Problem details
For each line of the data below, copy it if it holds the word "Screenshot".

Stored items
··········

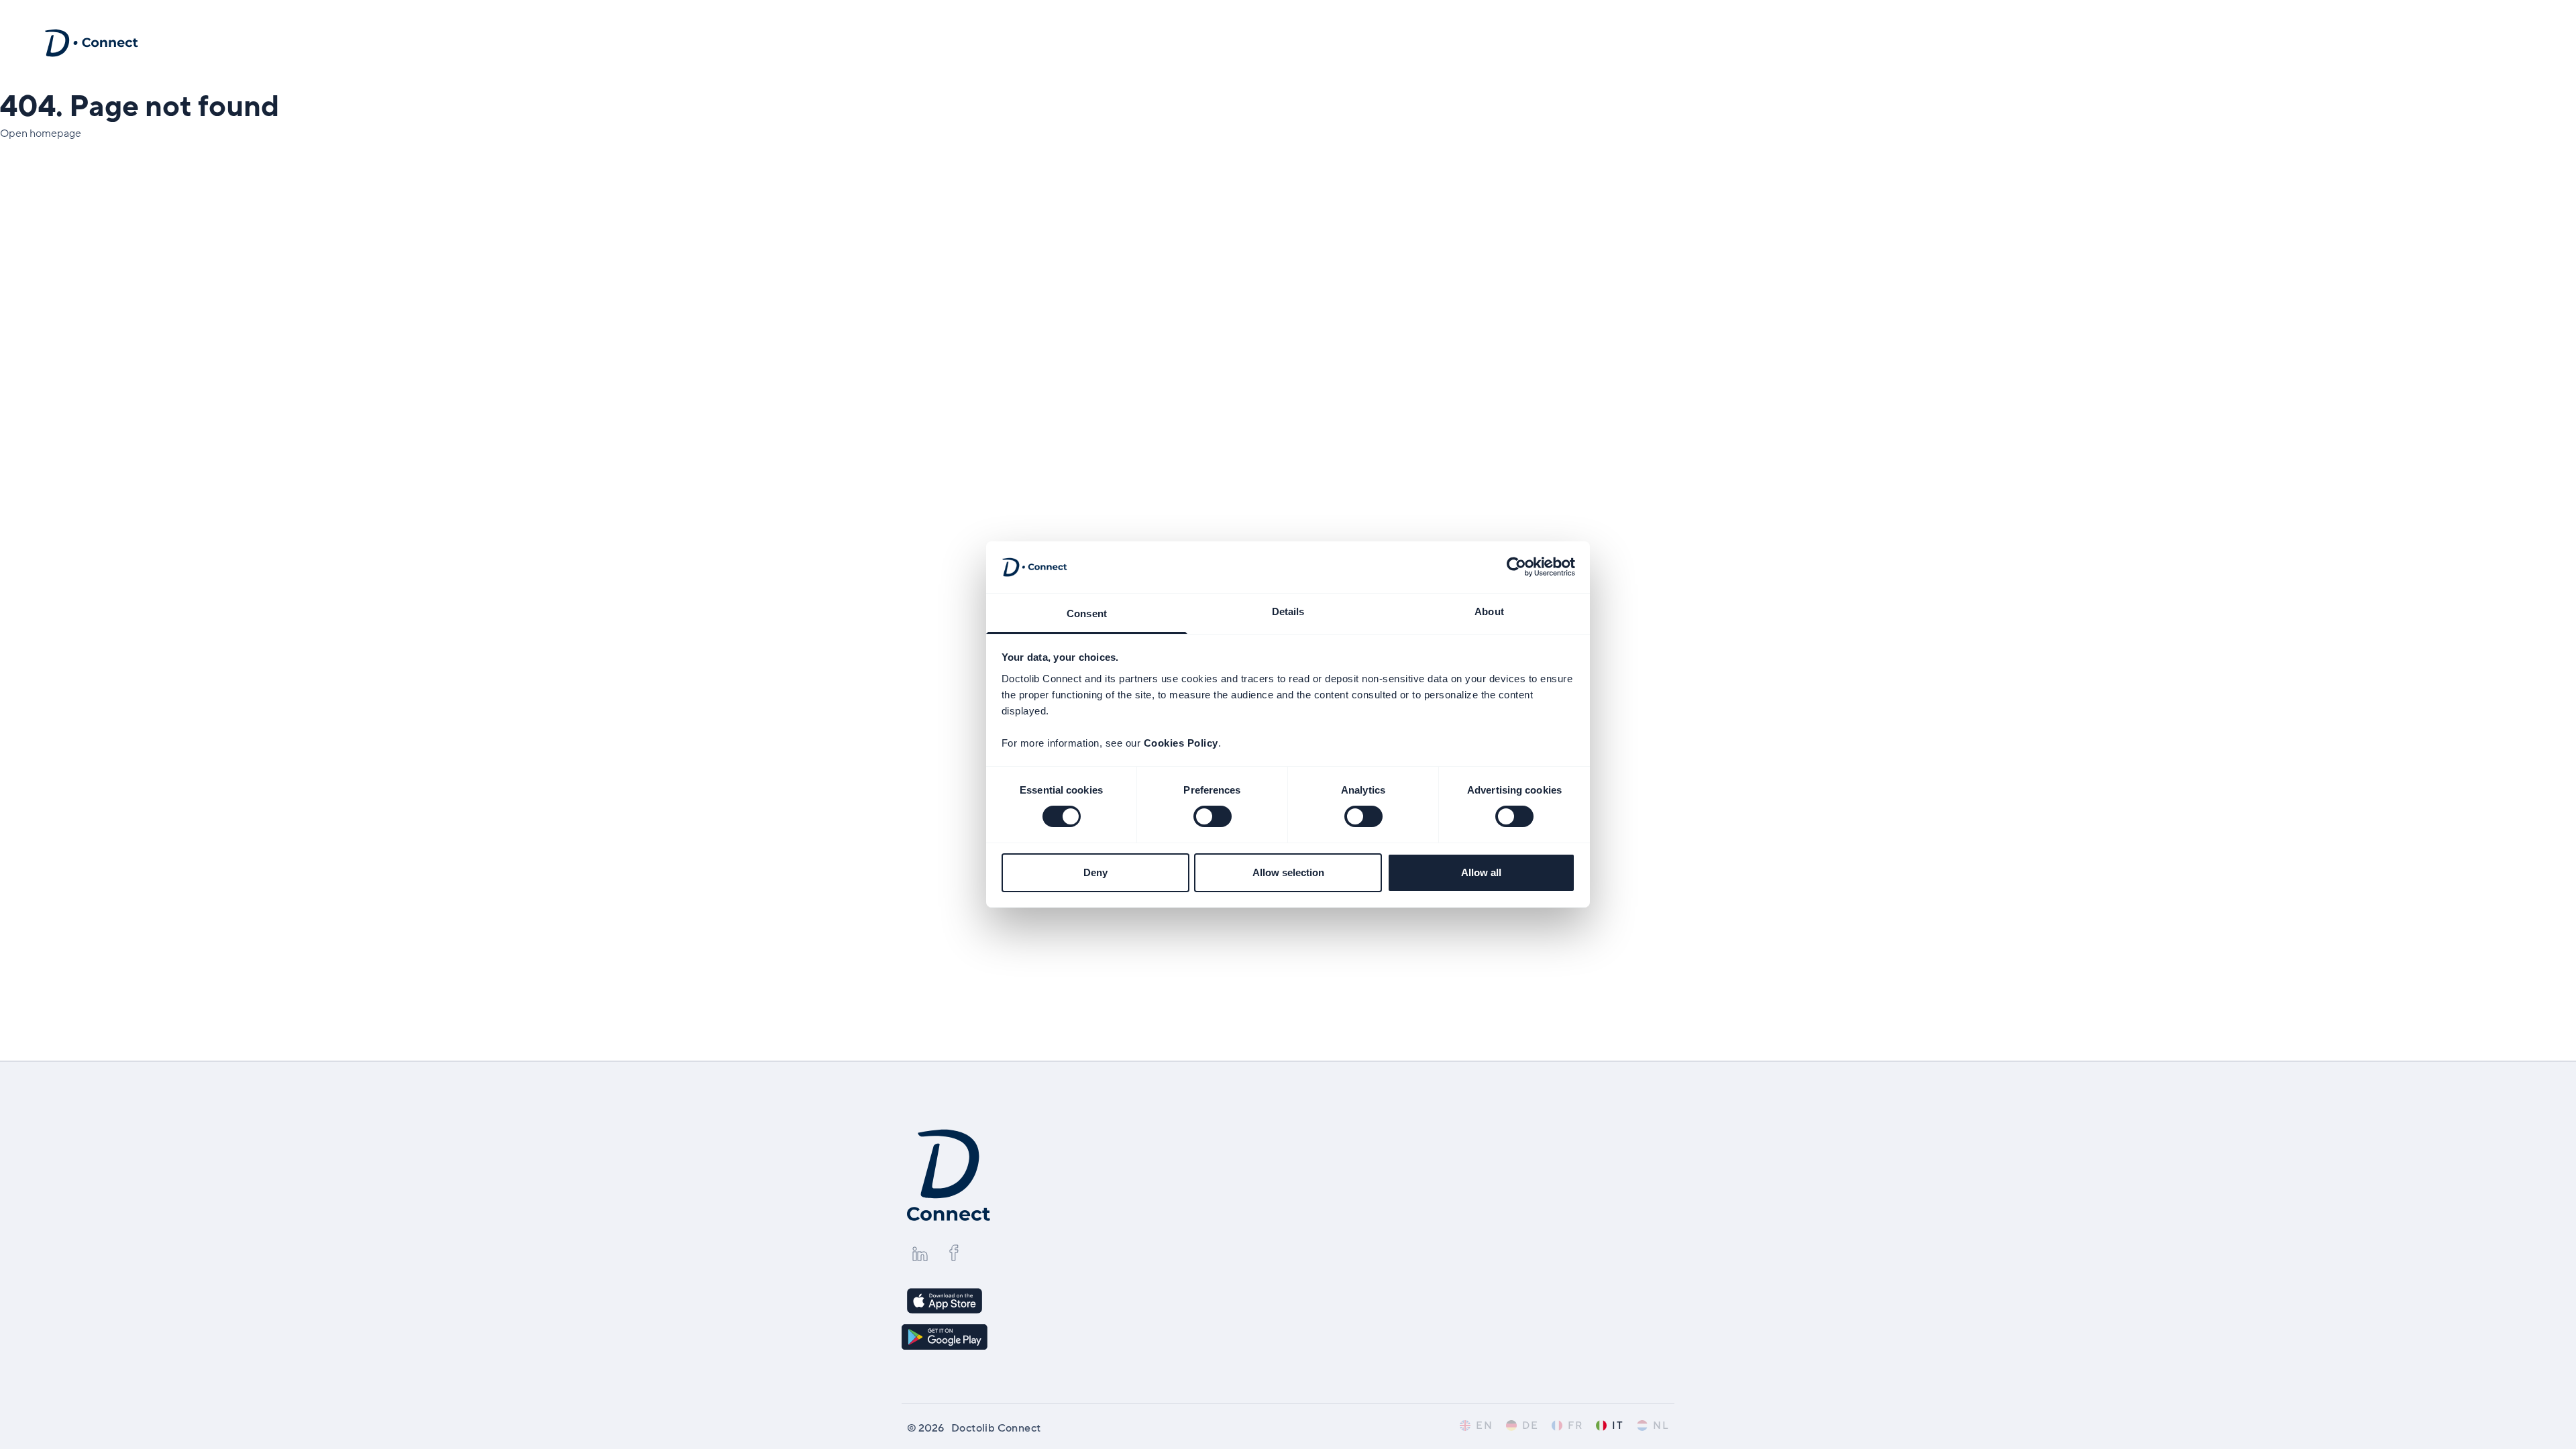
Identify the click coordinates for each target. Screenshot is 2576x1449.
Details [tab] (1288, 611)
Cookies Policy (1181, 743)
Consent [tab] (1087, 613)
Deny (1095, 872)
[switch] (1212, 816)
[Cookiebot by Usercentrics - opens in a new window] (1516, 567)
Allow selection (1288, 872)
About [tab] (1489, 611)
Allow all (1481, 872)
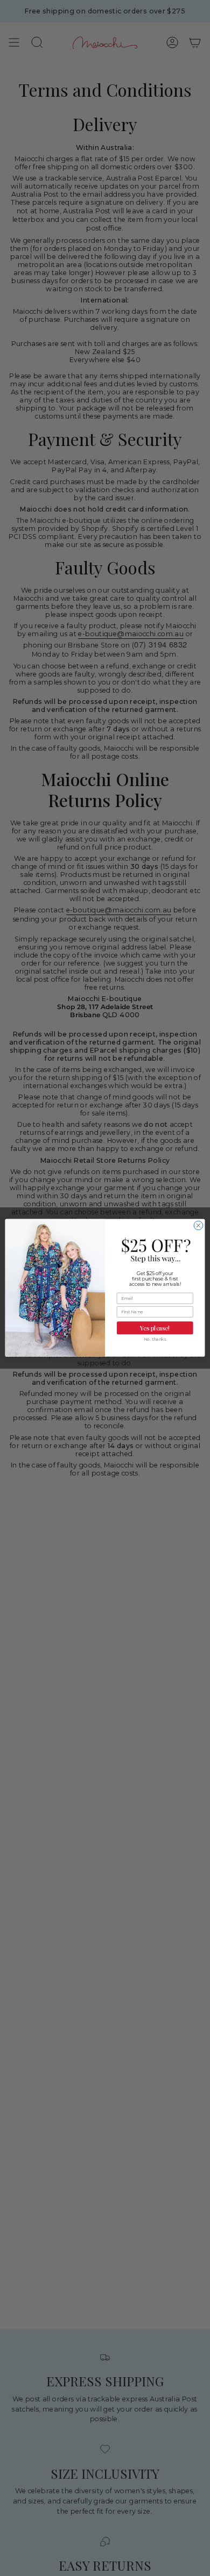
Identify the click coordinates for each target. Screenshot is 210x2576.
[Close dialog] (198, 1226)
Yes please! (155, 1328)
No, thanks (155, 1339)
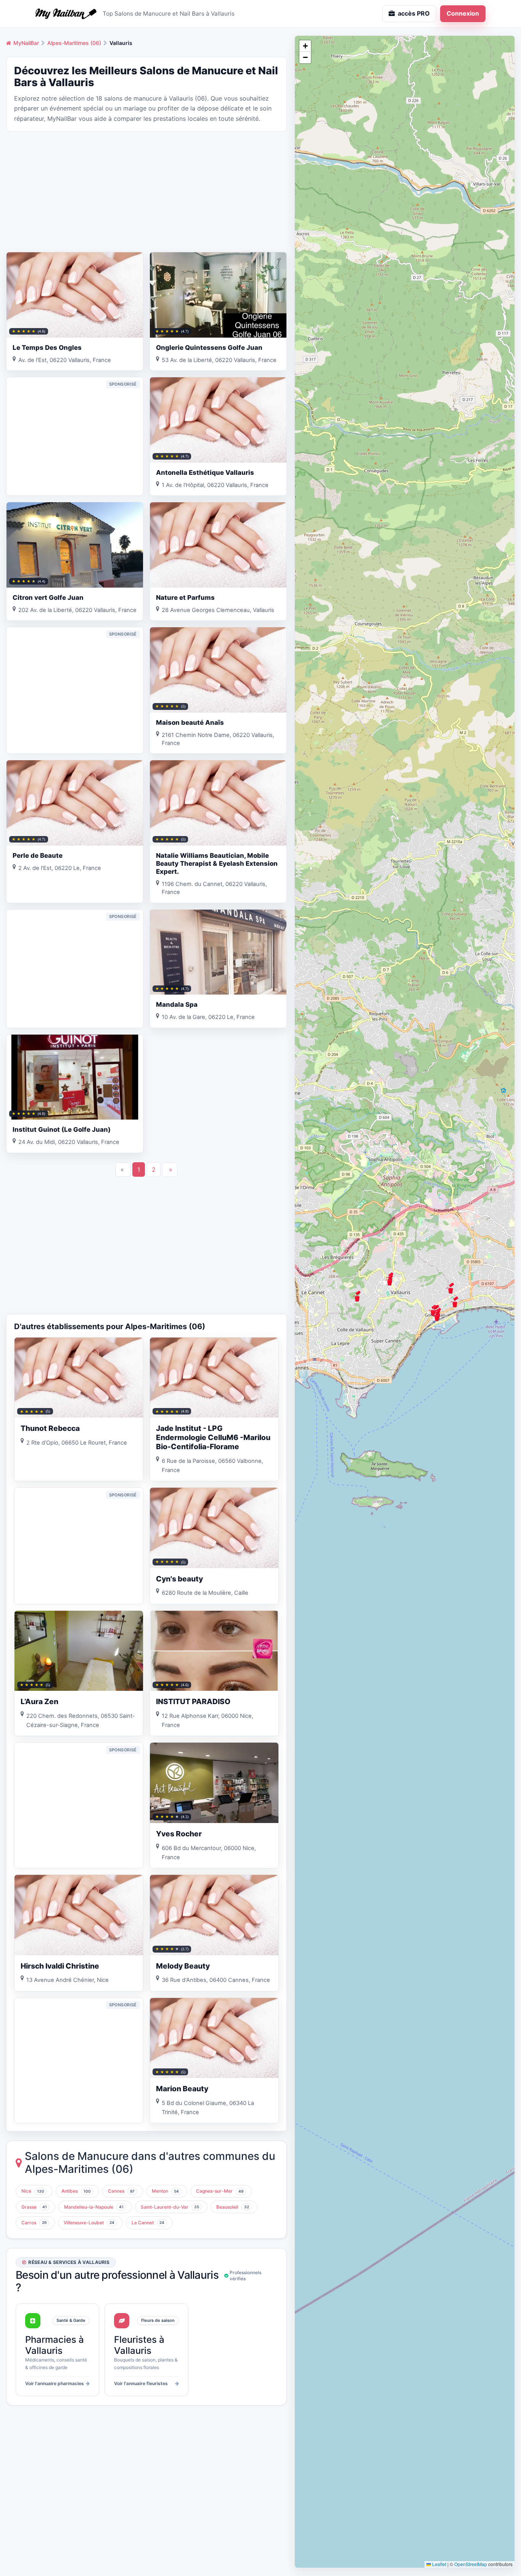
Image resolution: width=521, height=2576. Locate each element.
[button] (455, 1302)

··········

Task response
Identify the click coordinates for each target. Screenshot is 2576x1449.
Identify the click coordinates for each target. Screenshot is 210x2576.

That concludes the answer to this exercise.